■ EXERCISE OBJECTIVE ■
For every line that contains the string "computer", pull that line out of the material below.

────────────────────────────────────────

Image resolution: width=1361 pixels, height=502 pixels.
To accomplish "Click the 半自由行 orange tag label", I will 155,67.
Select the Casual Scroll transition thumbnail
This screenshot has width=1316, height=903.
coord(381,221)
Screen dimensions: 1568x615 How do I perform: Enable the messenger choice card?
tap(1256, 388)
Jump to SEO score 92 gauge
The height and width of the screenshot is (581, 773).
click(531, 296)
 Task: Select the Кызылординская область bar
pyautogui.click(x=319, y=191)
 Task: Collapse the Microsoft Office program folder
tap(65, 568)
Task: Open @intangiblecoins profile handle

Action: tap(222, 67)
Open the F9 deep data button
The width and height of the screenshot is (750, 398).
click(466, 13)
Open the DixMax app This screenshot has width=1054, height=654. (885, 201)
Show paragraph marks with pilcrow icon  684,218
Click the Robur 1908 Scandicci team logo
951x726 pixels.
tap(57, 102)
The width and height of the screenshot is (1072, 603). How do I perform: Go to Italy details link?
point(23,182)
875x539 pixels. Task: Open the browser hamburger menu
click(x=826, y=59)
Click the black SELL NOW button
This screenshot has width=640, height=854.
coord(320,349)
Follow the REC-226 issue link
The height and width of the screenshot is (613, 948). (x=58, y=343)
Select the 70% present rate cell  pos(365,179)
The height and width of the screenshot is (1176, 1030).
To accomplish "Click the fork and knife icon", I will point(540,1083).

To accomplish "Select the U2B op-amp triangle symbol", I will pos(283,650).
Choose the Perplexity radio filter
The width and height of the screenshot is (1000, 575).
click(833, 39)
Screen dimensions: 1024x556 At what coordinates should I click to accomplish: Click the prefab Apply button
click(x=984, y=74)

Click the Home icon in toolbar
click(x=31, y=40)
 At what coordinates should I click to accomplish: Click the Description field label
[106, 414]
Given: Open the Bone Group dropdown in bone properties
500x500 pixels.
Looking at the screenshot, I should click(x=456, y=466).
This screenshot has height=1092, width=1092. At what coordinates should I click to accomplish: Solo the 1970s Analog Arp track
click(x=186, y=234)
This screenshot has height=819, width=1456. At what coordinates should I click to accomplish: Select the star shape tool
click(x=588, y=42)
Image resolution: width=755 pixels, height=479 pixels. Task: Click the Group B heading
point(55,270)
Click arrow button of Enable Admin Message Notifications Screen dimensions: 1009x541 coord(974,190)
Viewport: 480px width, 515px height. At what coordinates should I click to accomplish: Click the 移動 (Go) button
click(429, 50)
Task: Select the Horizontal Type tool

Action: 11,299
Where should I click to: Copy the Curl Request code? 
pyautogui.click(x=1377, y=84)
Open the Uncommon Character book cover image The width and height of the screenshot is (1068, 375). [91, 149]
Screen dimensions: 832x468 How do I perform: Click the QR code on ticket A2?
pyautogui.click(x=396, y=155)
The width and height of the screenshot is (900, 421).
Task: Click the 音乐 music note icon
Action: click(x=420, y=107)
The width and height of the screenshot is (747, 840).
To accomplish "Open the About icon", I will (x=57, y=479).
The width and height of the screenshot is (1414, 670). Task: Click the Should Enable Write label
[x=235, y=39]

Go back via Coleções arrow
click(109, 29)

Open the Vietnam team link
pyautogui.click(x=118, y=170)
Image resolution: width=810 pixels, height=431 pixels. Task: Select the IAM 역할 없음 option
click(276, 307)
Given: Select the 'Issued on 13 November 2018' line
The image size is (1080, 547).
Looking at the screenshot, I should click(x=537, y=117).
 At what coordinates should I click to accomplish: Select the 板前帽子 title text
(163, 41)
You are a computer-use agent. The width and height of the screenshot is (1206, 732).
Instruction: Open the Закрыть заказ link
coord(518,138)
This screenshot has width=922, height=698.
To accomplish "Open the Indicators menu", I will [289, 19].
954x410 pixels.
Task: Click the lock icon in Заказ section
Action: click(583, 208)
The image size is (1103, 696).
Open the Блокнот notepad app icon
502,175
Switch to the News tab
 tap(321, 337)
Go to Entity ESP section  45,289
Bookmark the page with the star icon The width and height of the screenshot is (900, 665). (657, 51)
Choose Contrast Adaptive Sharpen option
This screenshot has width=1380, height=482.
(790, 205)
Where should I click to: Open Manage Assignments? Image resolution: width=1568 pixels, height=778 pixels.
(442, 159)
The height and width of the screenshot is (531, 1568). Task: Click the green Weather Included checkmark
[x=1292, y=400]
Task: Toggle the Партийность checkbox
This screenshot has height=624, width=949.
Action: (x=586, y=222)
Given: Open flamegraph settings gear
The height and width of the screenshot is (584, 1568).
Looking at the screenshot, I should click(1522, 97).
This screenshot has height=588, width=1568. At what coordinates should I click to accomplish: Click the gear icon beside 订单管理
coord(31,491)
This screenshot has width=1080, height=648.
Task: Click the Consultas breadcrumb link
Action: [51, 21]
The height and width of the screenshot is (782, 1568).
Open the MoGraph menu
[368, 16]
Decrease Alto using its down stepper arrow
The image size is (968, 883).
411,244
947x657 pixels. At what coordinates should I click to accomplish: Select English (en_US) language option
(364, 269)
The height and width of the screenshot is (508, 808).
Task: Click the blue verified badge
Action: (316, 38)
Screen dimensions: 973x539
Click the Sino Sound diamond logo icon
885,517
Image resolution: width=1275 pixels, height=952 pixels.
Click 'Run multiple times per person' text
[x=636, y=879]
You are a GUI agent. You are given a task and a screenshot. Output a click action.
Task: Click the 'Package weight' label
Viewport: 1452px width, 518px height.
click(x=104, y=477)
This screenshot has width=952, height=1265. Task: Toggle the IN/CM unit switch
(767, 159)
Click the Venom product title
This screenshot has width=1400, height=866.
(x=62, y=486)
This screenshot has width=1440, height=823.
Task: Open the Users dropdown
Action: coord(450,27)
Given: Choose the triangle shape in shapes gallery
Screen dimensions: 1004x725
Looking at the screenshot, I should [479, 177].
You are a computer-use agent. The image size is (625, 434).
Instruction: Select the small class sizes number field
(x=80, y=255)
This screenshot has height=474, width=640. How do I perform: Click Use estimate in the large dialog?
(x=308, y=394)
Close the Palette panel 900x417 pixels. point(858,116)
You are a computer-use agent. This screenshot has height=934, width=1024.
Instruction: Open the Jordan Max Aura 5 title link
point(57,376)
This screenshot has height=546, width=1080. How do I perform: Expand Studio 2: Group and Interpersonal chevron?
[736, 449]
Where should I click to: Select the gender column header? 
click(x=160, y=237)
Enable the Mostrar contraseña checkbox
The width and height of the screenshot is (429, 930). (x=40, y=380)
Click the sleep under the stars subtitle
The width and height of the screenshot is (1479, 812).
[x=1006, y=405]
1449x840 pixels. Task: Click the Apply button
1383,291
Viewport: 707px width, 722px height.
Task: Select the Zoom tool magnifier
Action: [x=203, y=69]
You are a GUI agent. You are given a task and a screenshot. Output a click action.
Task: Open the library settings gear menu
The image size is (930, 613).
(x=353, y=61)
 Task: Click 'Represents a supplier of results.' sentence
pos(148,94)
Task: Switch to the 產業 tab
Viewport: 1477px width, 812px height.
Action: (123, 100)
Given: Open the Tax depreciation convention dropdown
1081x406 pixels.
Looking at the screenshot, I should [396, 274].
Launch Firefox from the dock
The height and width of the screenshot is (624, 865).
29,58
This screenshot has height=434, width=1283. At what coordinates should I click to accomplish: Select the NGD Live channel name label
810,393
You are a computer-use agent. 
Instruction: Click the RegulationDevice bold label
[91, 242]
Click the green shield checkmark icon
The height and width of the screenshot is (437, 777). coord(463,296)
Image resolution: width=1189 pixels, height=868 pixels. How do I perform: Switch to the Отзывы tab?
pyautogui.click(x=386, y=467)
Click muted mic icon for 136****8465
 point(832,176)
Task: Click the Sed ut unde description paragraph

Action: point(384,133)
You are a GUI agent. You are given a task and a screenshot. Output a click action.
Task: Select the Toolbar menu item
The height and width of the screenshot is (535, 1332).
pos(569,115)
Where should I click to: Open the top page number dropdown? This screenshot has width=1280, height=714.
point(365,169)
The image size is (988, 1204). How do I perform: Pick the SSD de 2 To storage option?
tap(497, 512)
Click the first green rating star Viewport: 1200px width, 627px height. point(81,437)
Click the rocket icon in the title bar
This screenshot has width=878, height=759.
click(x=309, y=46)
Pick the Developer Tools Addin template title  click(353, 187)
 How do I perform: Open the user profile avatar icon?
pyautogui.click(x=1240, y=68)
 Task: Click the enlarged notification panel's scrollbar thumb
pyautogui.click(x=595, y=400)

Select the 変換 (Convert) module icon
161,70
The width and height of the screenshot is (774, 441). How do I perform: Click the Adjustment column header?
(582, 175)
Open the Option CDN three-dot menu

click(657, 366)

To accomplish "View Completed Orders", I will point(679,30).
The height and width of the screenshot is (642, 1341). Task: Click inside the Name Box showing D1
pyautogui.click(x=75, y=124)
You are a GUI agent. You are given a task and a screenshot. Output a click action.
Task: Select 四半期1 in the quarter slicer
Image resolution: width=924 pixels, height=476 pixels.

────────────────────────────────────────

■ TASK SOLUTION ■
You are a computer-use agent. The width and height of the screenshot is (1206, 732).
You are a computer-use agent. The image size is (625, 434).
You are a computer-use agent. This screenshot has height=934, width=1024.
You are a computer-use agent. 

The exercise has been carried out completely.